INPUT FOR THIS TASK:
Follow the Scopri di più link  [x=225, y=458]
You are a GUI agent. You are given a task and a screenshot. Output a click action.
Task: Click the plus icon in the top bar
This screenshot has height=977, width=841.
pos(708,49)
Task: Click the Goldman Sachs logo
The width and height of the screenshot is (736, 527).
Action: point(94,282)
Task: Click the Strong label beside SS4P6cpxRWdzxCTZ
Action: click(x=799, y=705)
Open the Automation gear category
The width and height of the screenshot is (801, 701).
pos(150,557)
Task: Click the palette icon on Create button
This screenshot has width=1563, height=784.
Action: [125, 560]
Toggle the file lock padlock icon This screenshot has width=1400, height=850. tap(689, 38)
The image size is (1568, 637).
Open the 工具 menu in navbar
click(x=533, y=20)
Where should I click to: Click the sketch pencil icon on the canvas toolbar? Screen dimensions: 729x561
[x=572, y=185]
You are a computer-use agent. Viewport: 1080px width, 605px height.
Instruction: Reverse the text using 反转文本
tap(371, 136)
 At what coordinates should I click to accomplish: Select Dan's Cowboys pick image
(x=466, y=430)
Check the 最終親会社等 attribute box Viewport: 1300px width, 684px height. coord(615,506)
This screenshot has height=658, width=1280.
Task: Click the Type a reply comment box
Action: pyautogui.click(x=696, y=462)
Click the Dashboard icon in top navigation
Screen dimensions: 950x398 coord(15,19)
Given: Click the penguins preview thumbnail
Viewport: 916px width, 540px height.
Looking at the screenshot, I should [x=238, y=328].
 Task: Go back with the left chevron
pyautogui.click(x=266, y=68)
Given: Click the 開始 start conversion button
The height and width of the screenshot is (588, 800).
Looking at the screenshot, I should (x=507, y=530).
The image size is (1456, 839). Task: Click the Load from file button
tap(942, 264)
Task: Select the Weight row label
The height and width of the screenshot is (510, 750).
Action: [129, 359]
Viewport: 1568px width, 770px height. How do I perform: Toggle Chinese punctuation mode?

TASK PROMPT: Could you rewrite these lines with "Viewport" replaced by "Window size" and everything else left as it is?

FINAL RESULT:
Follow the Scopri di più link  [x=225, y=458]
You are a GUI agent. You are given a task and a screenshot. Output a click action.
Task: Click the plus icon in the top bar
This screenshot has height=977, width=841.
pos(708,49)
Task: Click the Goldman Sachs logo
The width and height of the screenshot is (736, 527).
Action: point(94,282)
Task: Click the Strong label beside SS4P6cpxRWdzxCTZ
Action: click(x=799, y=705)
Open the Automation gear category
The width and height of the screenshot is (801, 701).
pos(150,557)
Task: Click the palette icon on Create button
This screenshot has width=1563, height=784.
Action: [125, 560]
Toggle the file lock padlock icon This screenshot has width=1400, height=850. tap(689, 38)
The image size is (1568, 637).
Open the 工具 menu in navbar
click(x=533, y=20)
Where should I click to: Click the sketch pencil icon on the canvas toolbar? Screen dimensions: 729x561
[x=572, y=185]
You are a computer-use agent. Window size: 1080px width, 605px height.
Instruction: Reverse the text using 反转文本
tap(371, 136)
 At what coordinates should I click to accomplish: Select Dan's Cowboys pick image
(x=466, y=430)
Check the 最終親会社等 attribute box Window size: 1300px width, 684px height. coord(615,506)
This screenshot has height=658, width=1280.
Task: Click the Type a reply comment box
Action: pyautogui.click(x=696, y=462)
Click the Dashboard icon in top navigation
Screen dimensions: 950x398 coord(15,19)
Given: Click the penguins preview thumbnail
Window size: 916px width, 540px height.
Looking at the screenshot, I should [x=238, y=328].
 Task: Go back with the left chevron
pyautogui.click(x=266, y=68)
Given: Click the 開始 start conversion button
The height and width of the screenshot is (588, 800).
Looking at the screenshot, I should (x=507, y=530).
The image size is (1456, 839). Task: Click the Load from file button
tap(942, 264)
Task: Select the Weight row label
The height and width of the screenshot is (510, 750).
Action: [129, 359]
Window size: 1568px width, 770px height. How do I perform: Toggle Chinese punctuation mode?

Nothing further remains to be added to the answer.